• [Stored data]
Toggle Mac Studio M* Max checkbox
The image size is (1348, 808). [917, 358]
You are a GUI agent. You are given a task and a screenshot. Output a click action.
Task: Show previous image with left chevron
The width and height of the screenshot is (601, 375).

• [Problem to work on] Reading the records above, count the lines that include "screenshot" and say only how many.

• [Problem solution] 2